Le pétrole poursuit sa baisse, aggravée par trop d'offres sur le marché

Le prix du baril de pétrole est repassé sous les 45 dollars.
Le prix du baril de pétrole est repassé sous les 45 dollars.

Les cours du pétrole ont baissé lundi dans un environnement toujours déprimé par le niveau élevé de l'offre, que ce soit aux Etats-Unis ou dans l'Organisation des pays exportateurs de pétrole (Opep).

Le cours du baril de référence (WTI) pour livraison en septembre a perdu 1,06 dollar à 43,13 dollars sur le New York Mercantile Exchange, au plus bas depuis trois mois. A Londres, le prix du baril de Brent de la mer du Nord, référence européenne du brut pour livraison en septembre a baissé de 97 cents à 44,72 dollars sur l'Intercontinental Exchange (ICE), au plus bas depuis mai.

Les chiffres publiés la semaine dernière par le département américain de l'Energie (DoE) continuent à jeter une ombre sur le marché, a mis en avant Bob Yawger, de Mizuho Securities. Les réserves d'essence sont tellement écrasantes qu'il est difficile de croire à un scénario optimiste, du moins à propos des stocks.

Dans une actualité estivale peu fournie, le DoE a durablement déprimé les investisseurs la semaine précédente en annonçant une baisse des réserves de brut, et, surtout, un gonflement des stocks d'essence à une saison où ils sont censés baisser face aux nombreux déplacements en automobiles.

Pour contribuer à la défiance générale, la production américaine montre des signes de rebond, alors que son déclin persistant soutenait le marché depuis le printemps, et certains investisseurs s'inquiètent d'une reprise de l'activité des puits de forage aux Etats-Unis depuis un mois, même si elle reste à un très bas niveau. Si les prochains chiffres, mercredi prochain, ne se révèlent pas très encourageants, je pense que le marché va continuer à baisser vers 40 dollars le baril, a estimé Mike Lynch, de Strategic Energy & Economic Research.

L'ombre de l'Opep

De plus, les investisseurs commencent à s'inquiéter du fait que les raffineries américaines vont bientôt entrer dans une période saisonnière de moindre activité. Elles vont ralentir la cadence, a annoncé M. Yawger. Quand ce sera le cas, les stocks d'essence vont baisser... Mais on va se retrouver avec beaucoup de pétrole brut de côté et c'est ce à quoi le marché se prépare.

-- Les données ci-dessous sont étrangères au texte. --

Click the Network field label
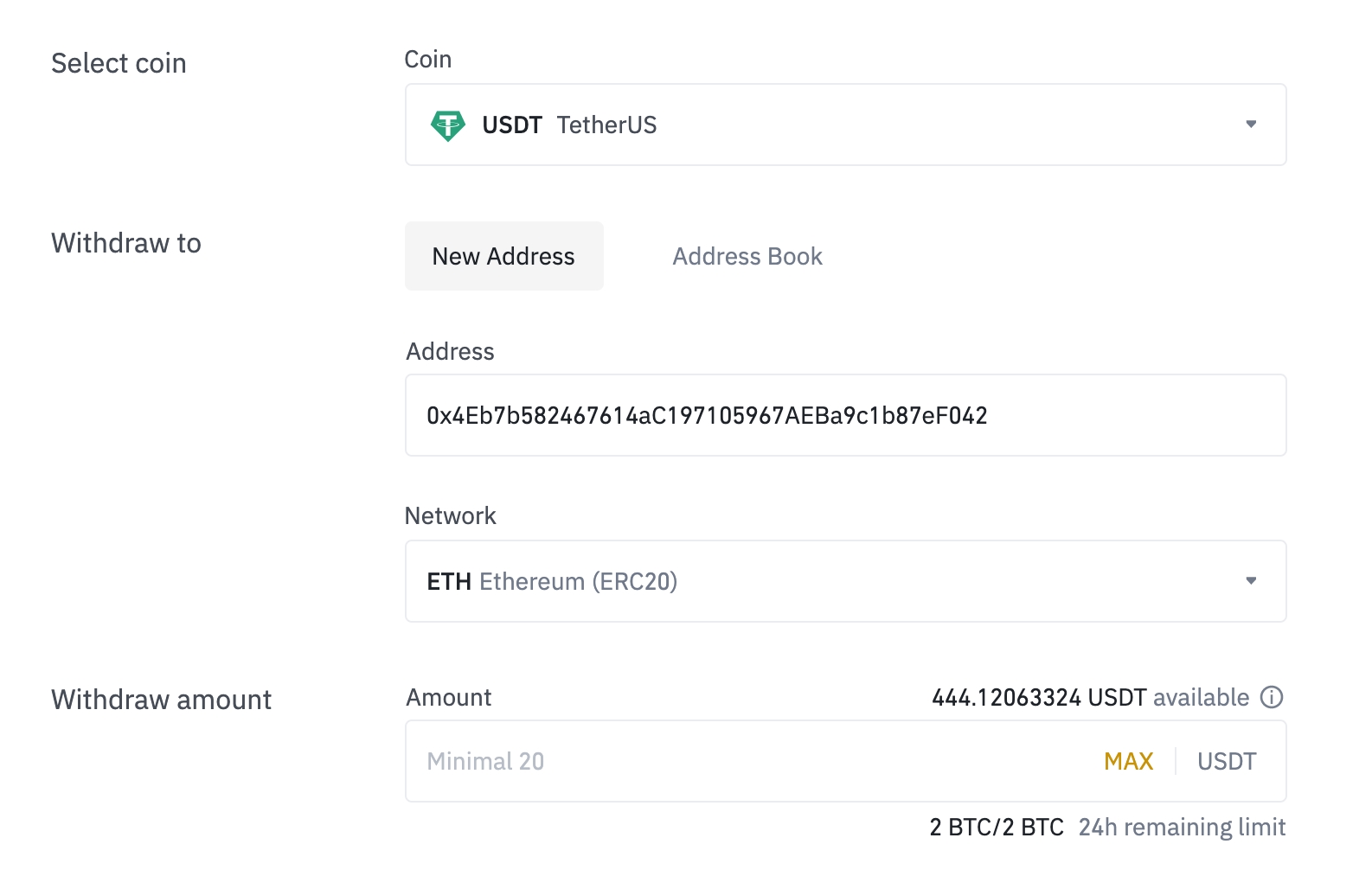This screenshot has width=1372, height=889. click(x=450, y=516)
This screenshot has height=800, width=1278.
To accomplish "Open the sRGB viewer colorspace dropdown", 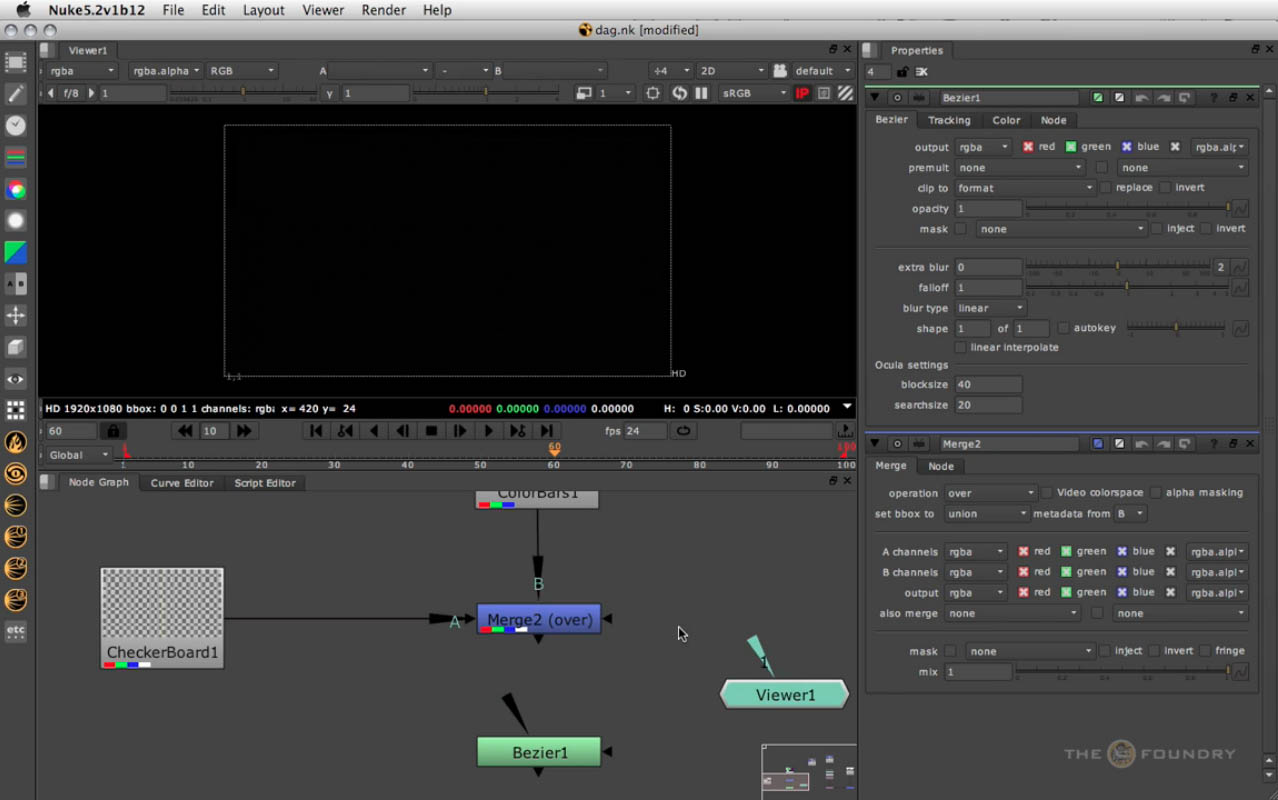I will coord(753,92).
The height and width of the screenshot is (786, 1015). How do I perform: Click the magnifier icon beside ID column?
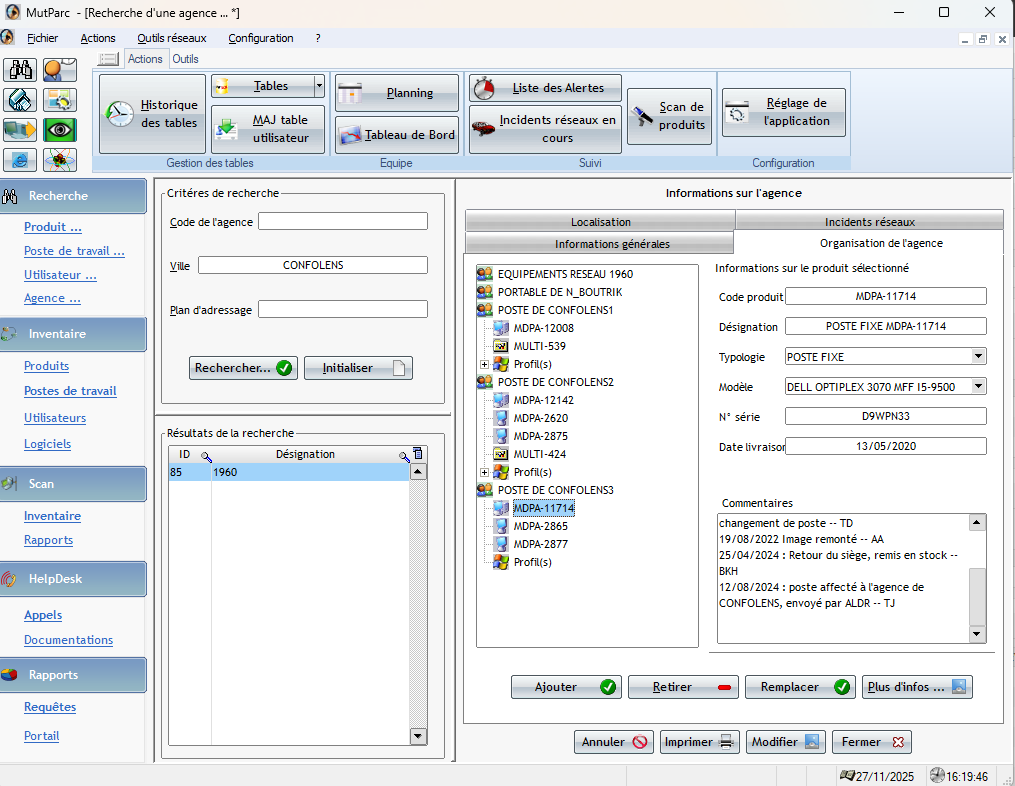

Certains observateurs mettaient plutôt en avant un sentiment général de retour à la réalité, après le soutien apporté au printemps par plusieurs problèmes de production dans le monde.

Les rumeurs de marché avancent que (sa baisse) est une réaction à la perspective du déclin saisonnier de l'activité des raffineries américaines (mais) cela ne devrait pas constituer une surprise, a estimé dans une note Tim Evans de Citi. C'est plutôt un facteur circonstanciel qui est susceptible de renforcer une tendance générale à la baisse sur le marché.

A notre avis, la vraie mauvaise surprise, d'un point de vue fondamental, c'est que la production de l'Opep continue à monter et retarde le rééquilibrage attendu du marché mondial, a-t-il précisé, estimant que les investisseurs semblaient réticents à admettre cette idée.

Menée par l'Arabie saoudite, l'Opep contribue à déprimer les cours en s'abstenant depuis près de deux ans d'abaisser son plafond de production, notamment après l'échec de négociations entre la plupart de ses membres et la Russie en avril. Si l'on prend du recul, l'activité des raffineries n'a d'effet ni sur la quantité de pétrole brut pompé, ni sur la consommation finale, a insisté M. Evans, rappelant qu'il s'agissait là des vrais moteurs de l'équilibre mondial.